* [WHAT TO PRODUCE]: Convert the material from the line containing "At what (x,y)" through the end of the material into a numbered list, skipping any blank lines. Leave the pictures out.

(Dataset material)
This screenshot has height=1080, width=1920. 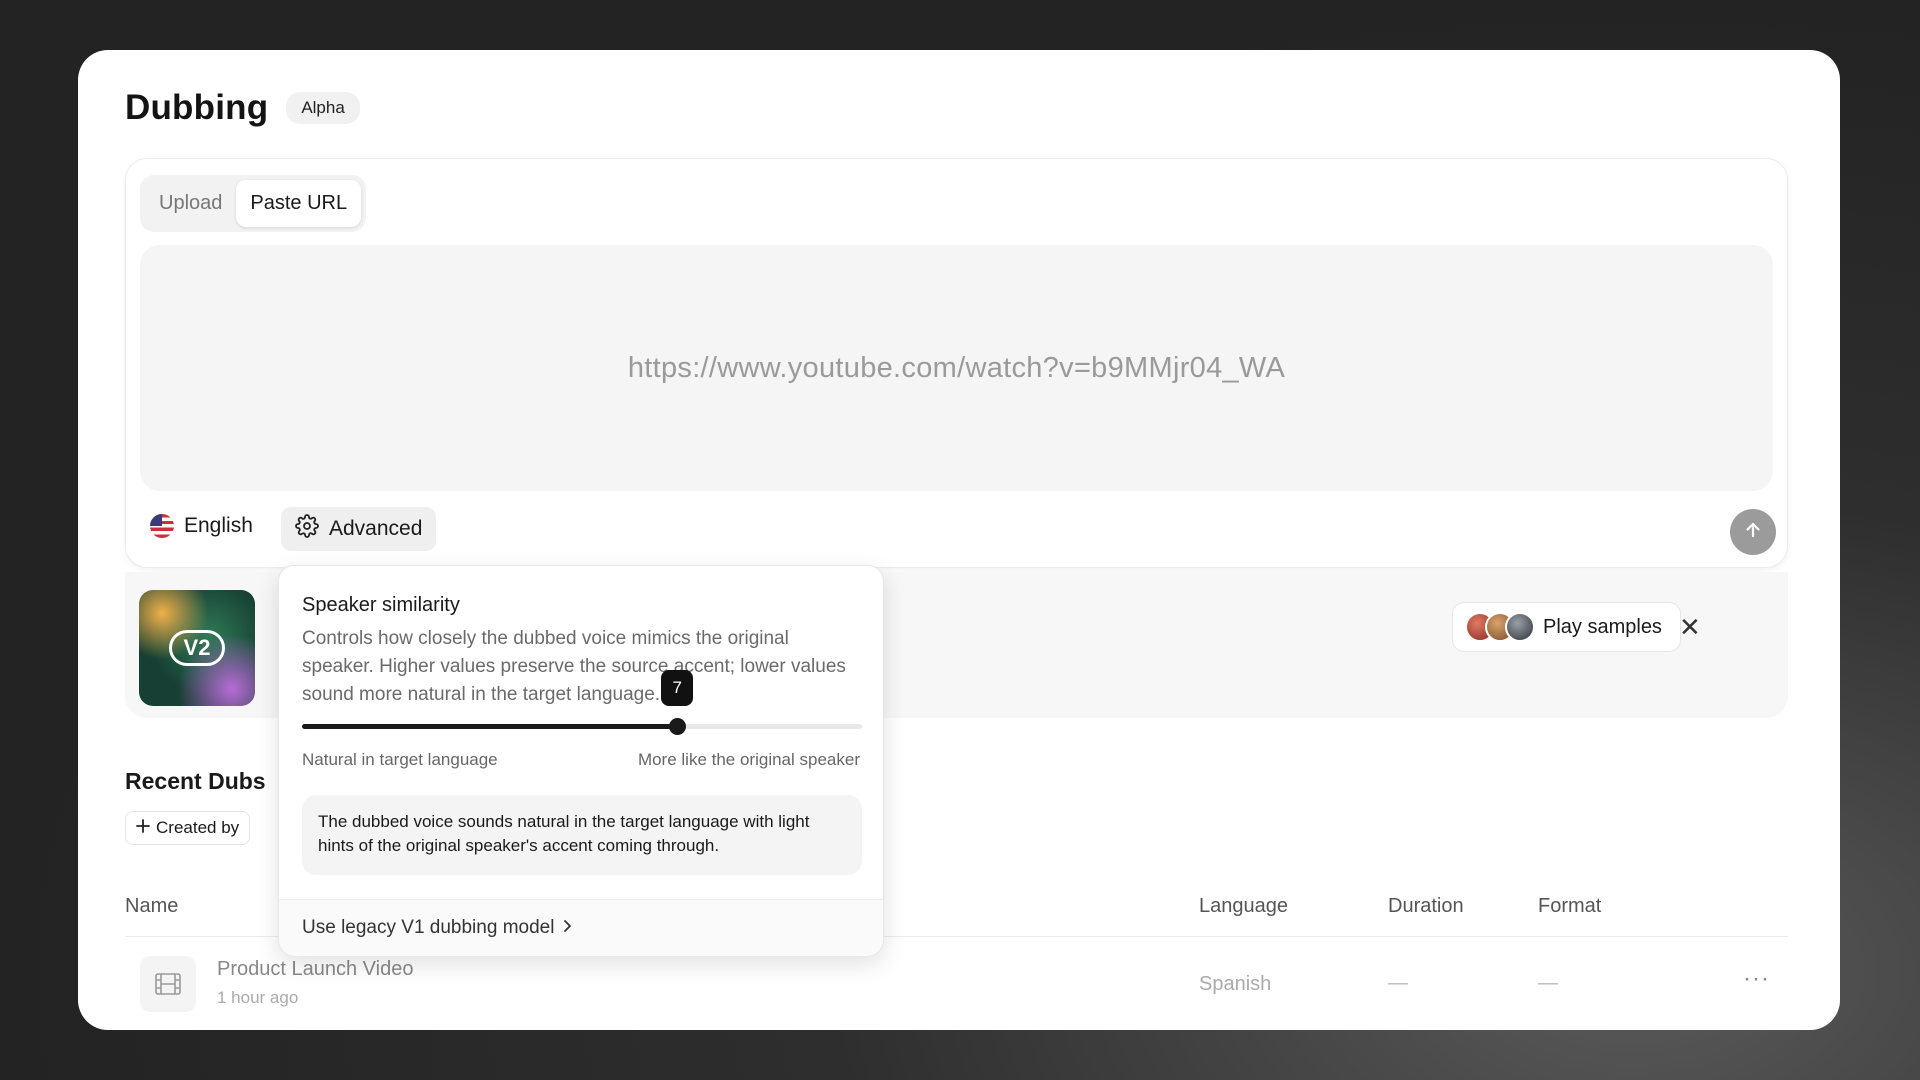 I want to click on dub-language: Spanish, so click(x=1236, y=984).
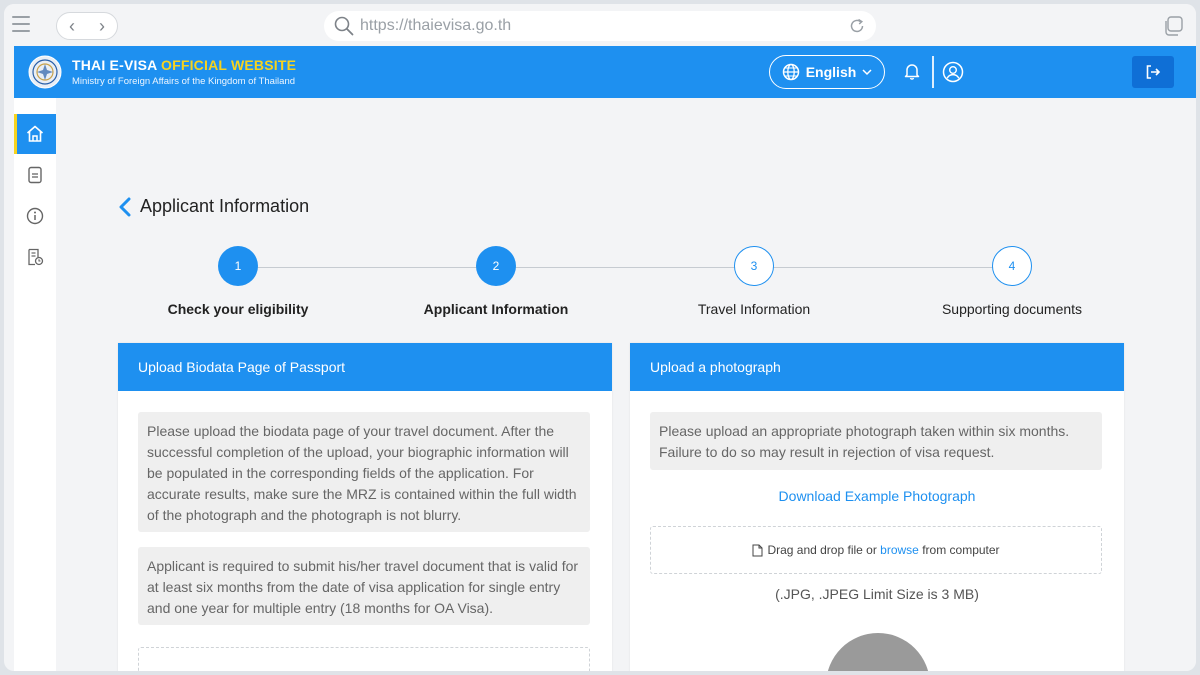  Describe the element at coordinates (125, 206) in the screenshot. I see `chevron-left-icon` at that location.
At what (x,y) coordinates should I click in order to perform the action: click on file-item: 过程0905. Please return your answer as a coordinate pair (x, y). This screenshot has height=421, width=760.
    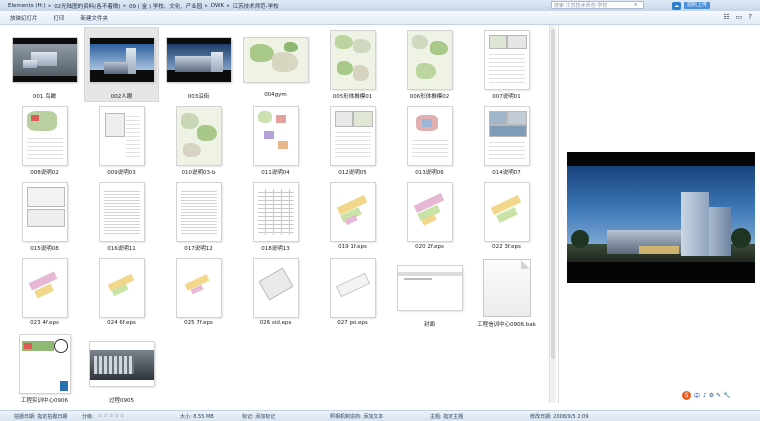
    Looking at the image, I should click on (122, 369).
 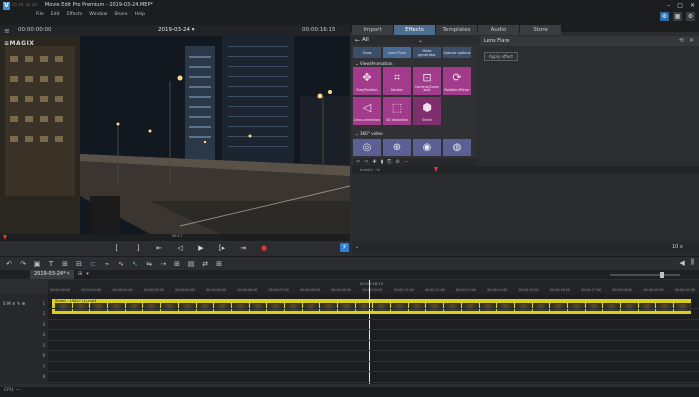 What do you see at coordinates (24, 345) in the screenshot?
I see `track-header: 5` at bounding box center [24, 345].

* [OUTPUT BELOW]:
1. At what (x,y) coordinates should I click in order to perform the action: click on file-item: 过程0905. Please return your answer as a coordinate pair (x, y). This screenshot has height=421, width=760.
2.     Looking at the image, I should click on (122, 369).
3.   What do you see at coordinates (24, 345) in the screenshot?
4. I see `track-header: 5` at bounding box center [24, 345].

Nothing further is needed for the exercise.